Reduced Order Modeling of Cyclically Symmetric Bladed Disks with Geometric and Contact Nonlinearities

In the current economic and environmental context, aircraft engines manufacturers try to design more efficient engines in order to reduce their fuel consumption. First, aerodynamic losses are decreased by reducing the clearance between the blades and the surrounding casing. This can lead to contact events between the blades and the casing even in nominal operating conditions. Then, the engine weight is reduced by designing lighter, and therefore more flexible, blades. As a consequence, the blades can undergo large displacements and deformations.

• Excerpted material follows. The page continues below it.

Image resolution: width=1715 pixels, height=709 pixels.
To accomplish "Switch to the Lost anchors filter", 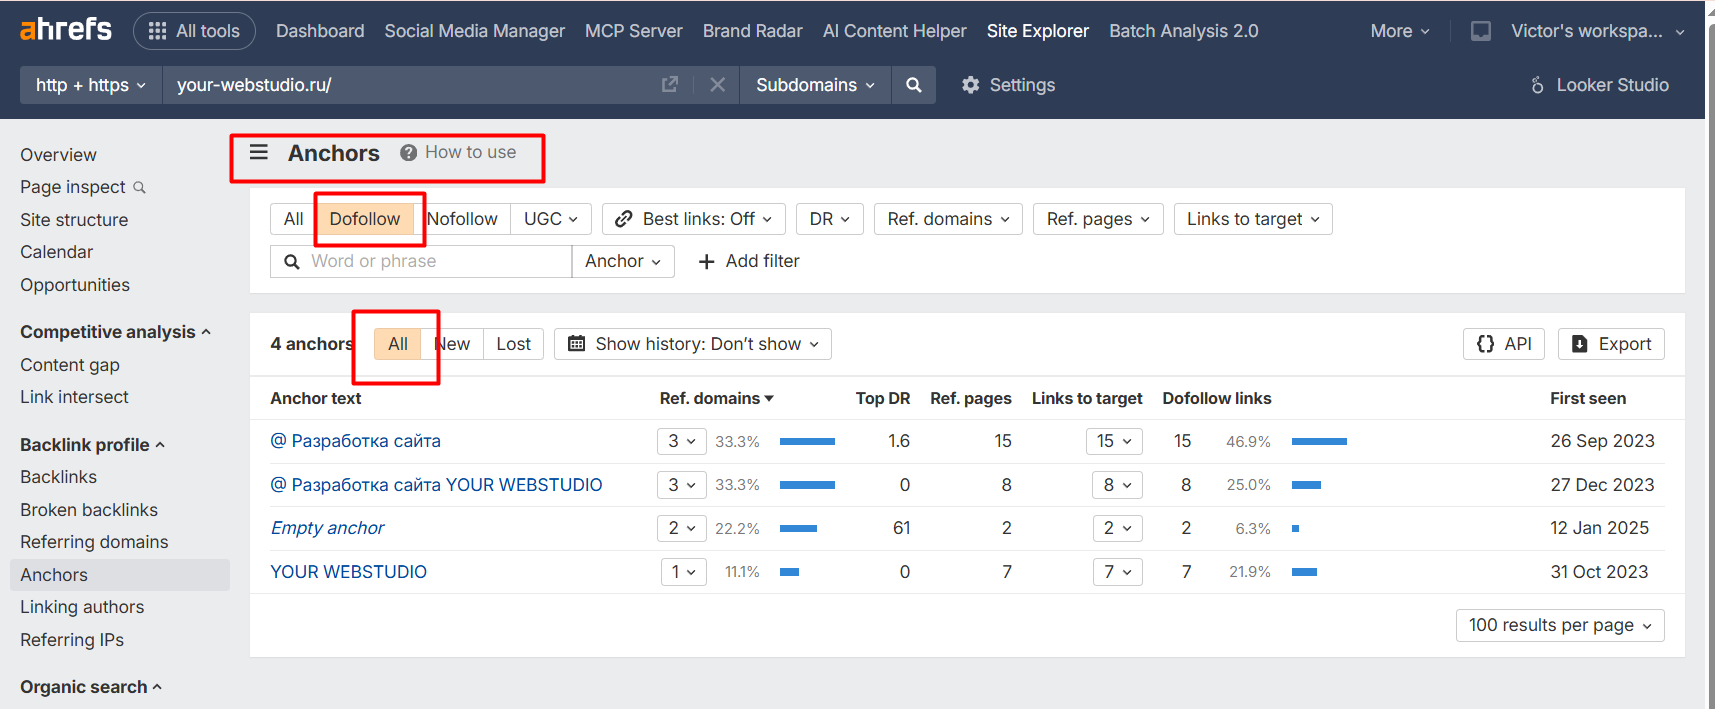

A methodology has been recently derived to study the contact interactions of single blades undergoing large displacements. In this article, this methodology is extended to full bladed disks with cyclic symmetry. In order to be computationally efficient and compatible with the use of large industrial models, the methodology is based on a reduction procedure. Each sector of the high fidelity model is projected onto a basis composed of Craig-Bampton modes and a selection of their modal derivatives. The internal nonlinear forces due to large displacements are evaluated in the reduced basis with the stiffness evaluation procedure. Contact is numerically handled with Lagrange multipliers.

The numerical strategy is applied on an open industrial compressor model, the NASA rotor 37, in order to promote reproducibility of results. This work demonstrates that reduced order models provide a computationally efficient alternative to full order finite element models for the accurate prediction of the time response of structures with both distributed and localized nonlinearities.